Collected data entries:
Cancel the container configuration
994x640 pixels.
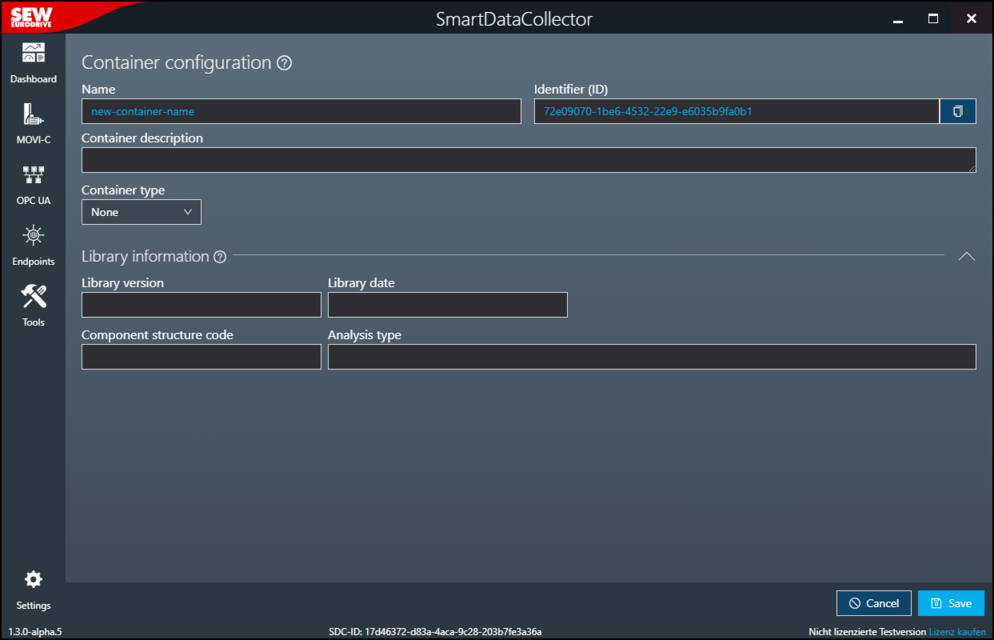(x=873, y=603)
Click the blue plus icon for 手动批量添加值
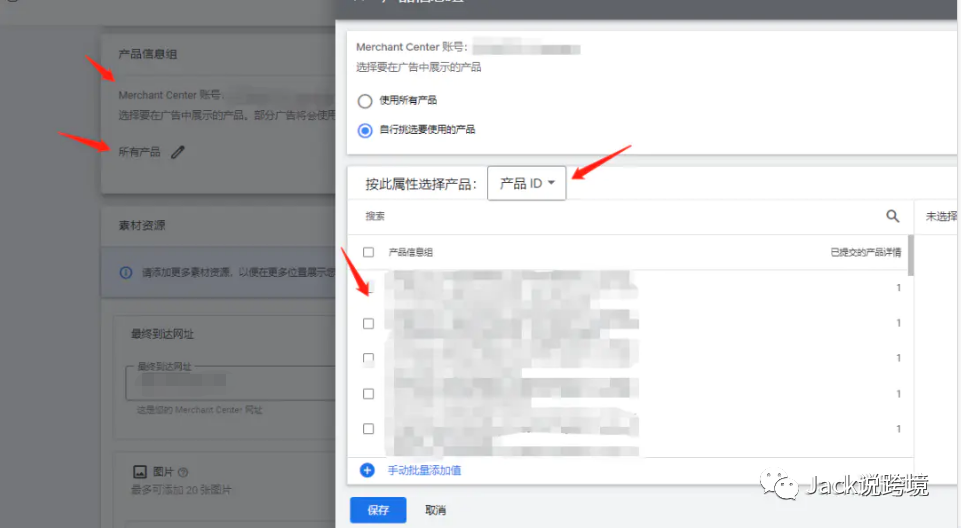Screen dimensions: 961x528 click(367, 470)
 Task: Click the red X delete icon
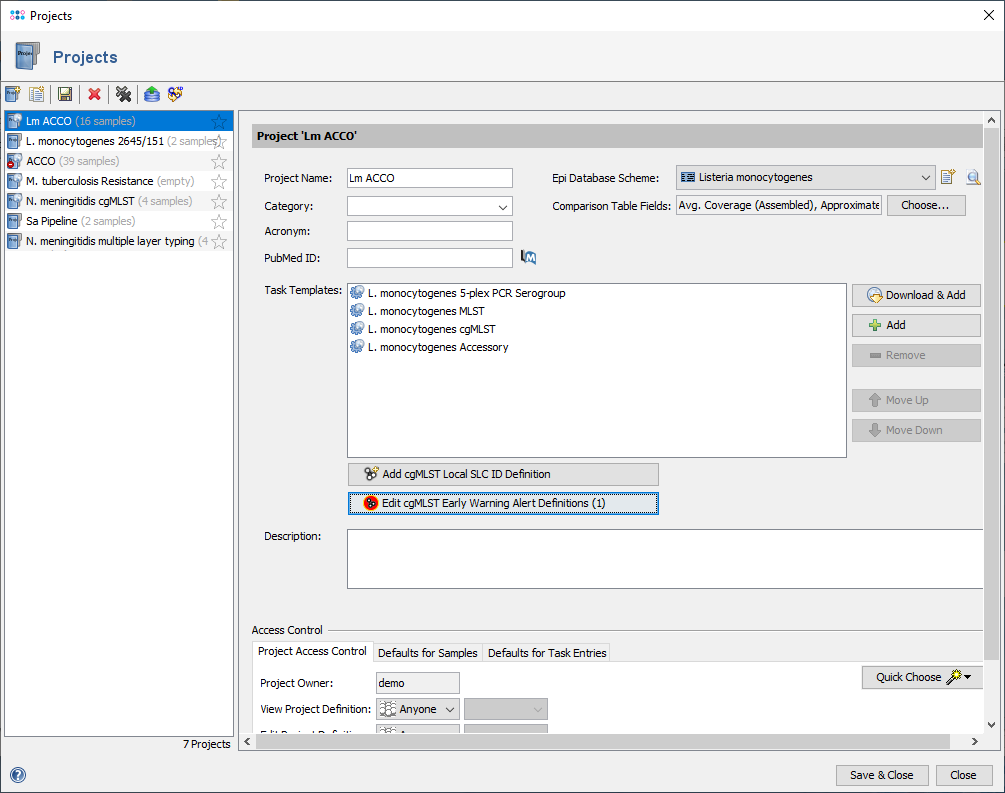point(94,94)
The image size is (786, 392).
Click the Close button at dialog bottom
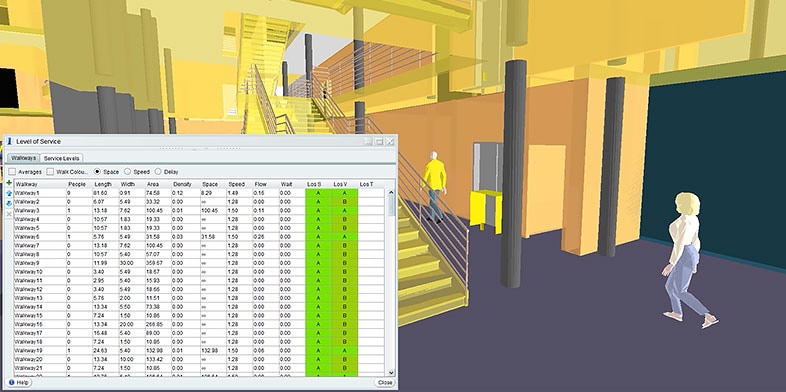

• _Assignment_:
Return the records exactly as they stand, and drop every picture.

• _Solution_:
Cancel the container configuration
994x640 pixels.
(x=873, y=603)
Click the blue plus icon for 手动批量添加值
Screen dimensions: 961x528 click(367, 470)
 Task: Click the red X delete icon
point(94,94)
The image size is (786, 392).
Click the Close button at dialog bottom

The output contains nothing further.